Some may be thinking, “This is a great victory but what are the real-world implications?”
As most of our rabbis know, Under the Law of Return, any person converted abroad is allowed to make Aliyah and obtain citizenship. The law does not differentiate between those converted by Orthodox rabbis and those converted by Conservative and Reform rabbis so long as the conversion was performed in a “recognized Jewish community.” Of course, this does not obligate the Rabbinate to accept our Gerim as Jews.
The court had previously ruled that conversions performed in Israel, by the non-Orthodox denominations, for residents of the country (those with a Teudat Zehut) entitled the convert to be registered with the Interior Ministry as “Jewish”. The question of the right to citizenship remained unresolved.
Conversions performed in Israel for those lacking a Teudat Zehut led to neither registration as “Jewish” nor to citizenship. Thus, until now, we abstained from converting those without an Israeli ID or needed to send them abroad. This would include students and those here with work visas.
The ruling will not dramatically increase the number of conversions that we perform. It will, however, make the lives of some of our Gerim less complicated.
Scenario Number 1: Helga came to Israel from Norway, with a student visa, to work on a doctorate in Jewish thought. While here she attended a Masorti shul, spent Shabbatot and holidays with Jewish friends, became fluent in Hebrew, and inquired about joining the Jewish people. Conversion in Israel would leave her open to deportation upon completion of her academic studies as she did not have a Teudat Zehut. Thus, in cooperation with our Masorti Beit Din in Europe, Helga needed to travel to London to complete her conversion. Upon returning to Israel, and a subsequent waiting period of nine months, she became eligible for citizenship. Now, that trip to a Beit Din abroad will no longer be necessary.
Scenario Number 2: An intermarried couple from North America decided to make Aliyah. The husband, Jack, was Jewish and the wife, Jill, was not. Both received a Teudat Zehut (Jack as a Jew and Jill as partnered with a Jew). A year after making Aliyah Jill converted to Judaism through the Masorti movement. Jill then changed her registration in the Interior Ministry to “Jewish.” A year later Jack and Jill separated. Until yesterday’s ruling Jill was eligible for deportation. Her right to be in Israel was contingent upon her marital relationship with Jack. The fact that the State recognized her as Jewish did not mean that she was entitled to citizenship. That changed with yesterday’s court ruling.

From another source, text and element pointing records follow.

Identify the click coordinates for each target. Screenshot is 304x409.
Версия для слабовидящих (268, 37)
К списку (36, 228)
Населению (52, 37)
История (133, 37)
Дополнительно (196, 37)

The victory in court can be savored but need not be celebrated as a triumph over the Orthodox monopoly – although it is that too. It may be seen as moving Israel closer to the more inclusive Zionist reality for which we all strive.
Let us not sit on our laurels. The Hardei ministers, the Chief Rabbis, and many MKs have announced their determination to pass legislation that would undo the rights of our Gerim. The Likud party issued a statement saying that the decision “endangers the Law of Return, and by extension Israel’s foundation “as a Jewish and democratic state.” Interior Minister Arye Deri called the decision “wrong,” said it would cause “A severe rift among the Jewish people,” and vowed to “amend the law so that only conversion according to Jewish law will be recognized in the State of Israel.” Another Haredi MK said of a conversion he did not accept, “She is not Jewish and if someone marries her the father needs to sit shiva, rip his clothes and recite Kaddish.”
We can be proud of the work done by our colleagues to advance the cause of religious pluralism in Israel. Yet, we must be ever on guard to ensure that our rights, and those of our converts, are respected.
May we continue from strength to strength.